Passage provided:
A few months back, I did a MoneyIllusion post that discussed a fantastical airport project mentioned in an old Life magazine. The same issue (from March 18, 1946), has a few other articles worth thinking about. Here’s one example:
The phrase “iron curtain” brought back a lot of memories. It was a term one often heard back in the 1960s.
When the Berlin Wall came down in 1989, I recall being mildly surprised to learn that it had gone up as recently as 1961. I suppose that as a young person in the 1960s I thought in concrete terms, and mentally conflated the (metaphorical) “Iron Curtain” of 1946 and the (physical) Berlin Wall built in 1961. If you’ll allow me to indulge in a few meandering observations about time, I’ll eventually derive a few policy implications.
In 1989, I was 34 years old. It seemed like the Berlin Wall had been there forever, and I never expected to see it come down. I was too young to follow world affairs in 1961, and thus had no memory of the 16-year period after WWII when there was an “Iron Curtain” but East Germans were still free to travel to the West.
As one gets older, time seems to pass more rapidly. Today, the Berlin Wall has already been down for longer than it was up. My 96-year old mother probably doesn’t recall the wall as lasting as long as I perceived it to last, as she was already 35 years old when it went up. And to my daughter, it’s just a footnote in the boring history of the 1900s: Berlin Wall (1961-89). For me, it was a formative experience.

A block of data
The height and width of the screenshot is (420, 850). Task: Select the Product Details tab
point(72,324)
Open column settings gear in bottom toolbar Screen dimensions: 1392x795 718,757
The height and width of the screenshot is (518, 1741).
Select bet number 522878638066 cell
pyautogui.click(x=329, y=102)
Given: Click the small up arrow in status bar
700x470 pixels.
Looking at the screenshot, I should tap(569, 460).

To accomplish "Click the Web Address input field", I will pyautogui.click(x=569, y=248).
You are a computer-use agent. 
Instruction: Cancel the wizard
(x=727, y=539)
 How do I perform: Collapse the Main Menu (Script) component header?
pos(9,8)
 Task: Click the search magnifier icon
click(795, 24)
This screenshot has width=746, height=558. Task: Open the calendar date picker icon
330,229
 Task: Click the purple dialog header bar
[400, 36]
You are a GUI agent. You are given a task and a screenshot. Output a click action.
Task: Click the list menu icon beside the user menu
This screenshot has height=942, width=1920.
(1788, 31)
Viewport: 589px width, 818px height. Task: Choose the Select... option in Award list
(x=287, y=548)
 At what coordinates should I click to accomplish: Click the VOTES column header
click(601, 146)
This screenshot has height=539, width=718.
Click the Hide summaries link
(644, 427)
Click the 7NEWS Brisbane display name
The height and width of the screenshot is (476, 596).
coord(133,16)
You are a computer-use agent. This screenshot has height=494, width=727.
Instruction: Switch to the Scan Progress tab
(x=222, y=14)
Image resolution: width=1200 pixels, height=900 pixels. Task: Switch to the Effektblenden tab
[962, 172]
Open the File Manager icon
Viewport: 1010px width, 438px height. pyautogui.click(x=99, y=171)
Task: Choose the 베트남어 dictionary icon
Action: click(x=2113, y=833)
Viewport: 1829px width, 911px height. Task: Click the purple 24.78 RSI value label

Task:
Can you write out the passage on the Berlin Wall again, everything from "In 1989, I was" down to "to the West.", but change "WWII" to "World War II"?

Reply:
In 1989, I was 34 years old. It seemed like the Berlin Wall had been there forever, and I never expected to see it come down. I was too young to follow world affairs in 1961, and thus had no memory of the 16-year period after World War II when there was an “Iron Curtain” but East Germans were still free to travel to the West.